> **DATASET EXTRACT**:
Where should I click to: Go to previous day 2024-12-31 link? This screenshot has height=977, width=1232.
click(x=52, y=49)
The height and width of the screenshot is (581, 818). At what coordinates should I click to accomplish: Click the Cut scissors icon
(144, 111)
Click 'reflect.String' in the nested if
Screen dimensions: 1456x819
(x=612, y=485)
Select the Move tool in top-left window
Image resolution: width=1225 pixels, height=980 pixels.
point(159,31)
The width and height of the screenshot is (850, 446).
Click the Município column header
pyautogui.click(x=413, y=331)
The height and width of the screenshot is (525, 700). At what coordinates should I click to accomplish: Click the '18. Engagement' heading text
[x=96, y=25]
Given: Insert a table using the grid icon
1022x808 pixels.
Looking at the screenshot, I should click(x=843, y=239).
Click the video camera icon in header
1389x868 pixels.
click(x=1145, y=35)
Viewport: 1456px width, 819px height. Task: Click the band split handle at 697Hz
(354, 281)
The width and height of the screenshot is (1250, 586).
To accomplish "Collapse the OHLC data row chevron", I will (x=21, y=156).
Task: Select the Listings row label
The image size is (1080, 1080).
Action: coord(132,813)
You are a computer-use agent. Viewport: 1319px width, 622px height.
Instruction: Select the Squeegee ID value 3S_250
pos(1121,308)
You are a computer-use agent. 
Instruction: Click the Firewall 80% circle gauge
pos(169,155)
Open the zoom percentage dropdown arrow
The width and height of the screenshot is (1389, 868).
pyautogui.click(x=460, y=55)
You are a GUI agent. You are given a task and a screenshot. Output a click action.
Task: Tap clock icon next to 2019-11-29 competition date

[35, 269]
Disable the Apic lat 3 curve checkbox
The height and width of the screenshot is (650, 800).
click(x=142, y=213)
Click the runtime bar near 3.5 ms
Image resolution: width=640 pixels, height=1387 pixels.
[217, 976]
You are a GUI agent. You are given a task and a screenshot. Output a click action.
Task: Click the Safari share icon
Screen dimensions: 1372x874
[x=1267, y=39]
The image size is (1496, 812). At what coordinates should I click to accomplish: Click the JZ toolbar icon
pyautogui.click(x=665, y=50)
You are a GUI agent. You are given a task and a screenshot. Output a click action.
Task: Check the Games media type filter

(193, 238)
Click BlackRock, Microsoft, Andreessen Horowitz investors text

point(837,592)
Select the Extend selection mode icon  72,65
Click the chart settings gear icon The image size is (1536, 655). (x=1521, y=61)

> **TASK STATEMENT**:
Convert every line of the items above into a JSON list of strings, one string per line, omitting blank lines.

> **WRITTEN REPLY**:
[
  "Where should I click to: Go to previous day 2024-12-31 link? This screenshot has height=977, width=1232.",
  "click(x=52, y=49)",
  "The height and width of the screenshot is (581, 818). At what coordinates should I click to accomplish: Click the Cut scissors icon",
  "(144, 111)",
  "Click 'reflect.String' in the nested if",
  "Screen dimensions: 1456x819",
  "(x=612, y=485)",
  "Select the Move tool in top-left window",
  "Image resolution: width=1225 pixels, height=980 pixels.",
  "point(159,31)",
  "The width and height of the screenshot is (850, 446).",
  "Click the Município column header",
  "pyautogui.click(x=413, y=331)",
  "The height and width of the screenshot is (525, 700). At what coordinates should I click to accomplish: Click the '18. Engagement' heading text",
  "[x=96, y=25]",
  "Given: Insert a table using the grid icon",
  "1022x808 pixels.",
  "Looking at the screenshot, I should click(x=843, y=239).",
  "Click the video camera icon in header",
  "1389x868 pixels.",
  "click(x=1145, y=35)",
  "Viewport: 1456px width, 819px height. Task: Click the band split handle at 697Hz",
  "(354, 281)",
  "The width and height of the screenshot is (1250, 586).",
  "To accomplish \"Collapse the OHLC data row chevron\", I will (x=21, y=156).",
  "Task: Select the Listings row label",
  "The image size is (1080, 1080).",
  "Action: coord(132,813)",
  "You are a computer-use agent. Viewport: 1319px width, 622px height.",
  "Instruction: Select the Squeegee ID value 3S_250",
  "pos(1121,308)",
  "You are a computer-use agent. ",
  "Instruction: Click the Firewall 80% circle gauge",
  "pos(169,155)",
  "Open the zoom percentage dropdown arrow",
  "The width and height of the screenshot is (1389, 868).",
  "pyautogui.click(x=460, y=55)",
  "You are a GUI agent. You are given a task and a screenshot. Output a click action.",
  "Task: Tap clock icon next to 2019-11-29 competition date",
  "[35, 269]",
  "Disable the Apic lat 3 curve checkbox",
  "The height and width of the screenshot is (650, 800).",
  "click(x=142, y=213)",
  "Click the runtime bar near 3.5 ms",
  "Image resolution: width=640 pixels, height=1387 pixels.",
  "[217, 976]",
  "You are a GUI agent. You are given a task and a screenshot. Output a click action.",
  "Task: Click the Safari share icon",
  "Screen dimensions: 1372x874",
  "[x=1267, y=39]",
  "The image size is (1496, 812). At what coordinates should I click to accomplish: Click the JZ toolbar icon",
  "pyautogui.click(x=665, y=50)",
  "You are a GUI agent. You are given a task and a screenshot. Output a click action.",
  "Task: Check the Games media type filter",
  "(193, 238)",
  "Click BlackRock, Microsoft, Andreessen Horowitz investors text",
  "point(837,592)",
  "Select the Extend selection mode icon  72,65",
  "Click the chart settings gear icon The image size is (1536, 655). (x=1521, y=61)"
]